By God’s grace, for the 63rd time in our school’s history a community of parents and school staff are ready for a new year of learning and living by faith. We’re so thankful for the work of school custodians and maintenance volunteers who have cleaned, painted, and spruced up our building. Our teachers have been working for weeks to get ready to welcome more than 190 students today. God is good and God is faithful!
Schools are placed of relationships and stories, and we’re excited that both of those can be rooted in God’s truth at LCES. This year we will be exploring our place in God’s Big Story (Psalm 89:1-2) as His people who live connected to a grand story that connects us all the way back to creation and all the way forward a fully renewed creation. Knowing where we are in that story guides our learning, strengthens our connection to others, and draws us deeper into God’s beautiful world. We’ll share more on this as the year progresses.
Whether it is your first year or you’ve lost count, we are glad you are here for this next chapter of God’s Big Story. Please join our staff in praying for a wonderful year of growing together.
SJ
Thursday, February 24, 2022
The "Real World": Learning, Home, and Refugees
“How do your students do when they enter the real world?”
The manner in which the question was asked suggested that at least to some degree, the inquiring family presumed that the learning journey for students at LCES is not linked in a direct way to what happens in the broader world outside of the school day. I firmly believe it does.Take for example our student service project this spring. After wrapping up our learning connection with Indwell, our students are being challenged to learn about what “home” means, especially to those who don’t have one. LCES will be learning about refugees throughout the world, but also locally right here in our city as they read through books specifically chosen to help them understand the journey of those who have fled their home.
Christian education has as its goal not to isolate students from life, but to enable them to fully understand what
they are actually seeing around them: God’s amazing world! We seek to have students be able to peel back
the confusion and distortion of that good creation caused by sin in order to see creation as it was originally
meant to be, and one day what it will become again. The “real world” without the story of the mighty acts of
God isn’t real at all, since it tells an incomplete story of what life is really all about. As C.S. Lewis said through
one of his characters, we seek to provide students ample opportunity to “…go further in and go further up” as
they deepen and widen their understanding of all things. Mixed in between math facts and poetry, gym class
and art, Christian education grounds students with the chance to sort through a messy world to find what is
real, true, valuable, honorable, faithful, and praiseworthy.
SJ
Saturday, February 12, 2022
Wonder: Sleeping With One Eye Open
"Mr. Janssen, did you know that dolphins sleep with one eye open?
Frequently, I have reason to speak with our students. In most of the occasions I have the pleasure of celebrating things with them; a birthday, a recent creation or project, a story from their life outside school, something they have just recently learned, or something they think is “amazing” about God’s creation.
Loose or missing teeth, holiday plans, counting in French, and many other parts of their lives are readily shared with joy and excitement.
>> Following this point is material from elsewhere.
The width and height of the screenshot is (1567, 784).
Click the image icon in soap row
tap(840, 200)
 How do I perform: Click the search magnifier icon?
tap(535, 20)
Life at every turn offers something new to take in. This is the joy of the Christian elementary educator: we pace with our students who are seeing God’s world as something brand new, like an undisturbed field of snow they have never visited before.
Life is amazing. Though our often-jaded attention as adults tends toward areas of frustration, worry, or lament faster than it goes to wonder – our world is an astounding place. Your child’s days are filled with seeing, appreciating, and attempting to understand many brand-new things for the very first time. “Wonder creates awe, and awe creates worship” a friend of mine used to say. While eyes and ears are focused to see these things, what a perfect opportunity to be telling the mighty acts of God and answering the big questions of life like “Who am I?”, “Where am I?”, “What’s my purpose?”, and “What is this world really all about?” This is one of the ways that we attune our students to the kingdom that Jesus taught his disciples about.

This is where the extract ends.